To be done:
Rescale the lines from the one containing "Select the page reference 51" through the last line, both included: write each of them out again in full, multiplying every coordinate in the answers by 2.4 and rounding to the nearest whole number, with halves rounded up. Leave all other numbers in these lines unchanged.
======== Recorded data
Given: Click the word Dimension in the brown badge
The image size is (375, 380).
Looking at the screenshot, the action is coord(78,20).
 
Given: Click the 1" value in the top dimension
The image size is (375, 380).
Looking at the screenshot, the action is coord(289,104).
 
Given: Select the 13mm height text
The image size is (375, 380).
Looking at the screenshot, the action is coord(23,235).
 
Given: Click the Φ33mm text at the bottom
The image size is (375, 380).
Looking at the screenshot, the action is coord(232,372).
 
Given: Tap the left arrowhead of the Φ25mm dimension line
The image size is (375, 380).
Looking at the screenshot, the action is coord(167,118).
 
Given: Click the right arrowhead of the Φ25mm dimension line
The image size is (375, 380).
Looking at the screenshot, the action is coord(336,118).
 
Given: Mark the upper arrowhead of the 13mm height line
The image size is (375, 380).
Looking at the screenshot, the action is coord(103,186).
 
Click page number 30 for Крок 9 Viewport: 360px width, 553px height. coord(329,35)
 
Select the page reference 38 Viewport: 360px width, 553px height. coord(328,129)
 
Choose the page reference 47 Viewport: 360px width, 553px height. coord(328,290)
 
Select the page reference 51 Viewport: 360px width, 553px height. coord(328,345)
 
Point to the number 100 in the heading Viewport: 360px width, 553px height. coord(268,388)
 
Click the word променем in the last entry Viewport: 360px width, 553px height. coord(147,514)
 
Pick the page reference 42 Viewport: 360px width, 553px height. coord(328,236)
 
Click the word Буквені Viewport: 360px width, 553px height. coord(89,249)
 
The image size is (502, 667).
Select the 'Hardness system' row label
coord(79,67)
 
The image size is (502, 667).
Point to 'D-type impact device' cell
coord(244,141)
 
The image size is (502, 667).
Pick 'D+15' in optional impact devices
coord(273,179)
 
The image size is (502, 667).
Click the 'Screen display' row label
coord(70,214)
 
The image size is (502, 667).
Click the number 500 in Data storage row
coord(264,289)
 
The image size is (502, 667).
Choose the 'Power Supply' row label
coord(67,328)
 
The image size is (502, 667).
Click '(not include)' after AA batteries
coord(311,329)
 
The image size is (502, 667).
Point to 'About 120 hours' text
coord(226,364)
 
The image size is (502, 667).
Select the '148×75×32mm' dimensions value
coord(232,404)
================
Correct result:
Select the page reference 51 Viewport: 360px width, 553px height. coord(787,828)
 
Point to the number 100 in the heading Viewport: 360px width, 553px height. coord(643,931)
 
Click the word променем in the last entry Viewport: 360px width, 553px height. coord(353,1234)
 
Pick the page reference 42 Viewport: 360px width, 553px height. coord(787,566)
 
Click the word Буквені Viewport: 360px width, 553px height. coord(214,598)
 
The image size is (502, 667).
Select the 'Hardness system' row label
coord(190,161)
 
The image size is (502, 667).
Point to 'D-type impact device' cell
coord(586,338)
 
The image size is (502, 667).
Pick 'D+15' in optional impact devices
coord(655,430)
 
The image size is (502, 667).
Click the 'Screen display' row label
coord(168,514)
 
The image size is (502, 667).
Click the number 500 in Data storage row
coord(634,694)
 
The image size is (502, 667).
Choose the 'Power Supply' row label
coord(161,787)
 
The image size is (502, 667).
Click '(not include)' after AA batteries
coord(746,790)
 
The image size is (502, 667).
Point to 'About 120 hours' text
coord(542,874)
 
The image size is (502, 667).
Select the '148×75×32mm' dimensions value
coord(557,970)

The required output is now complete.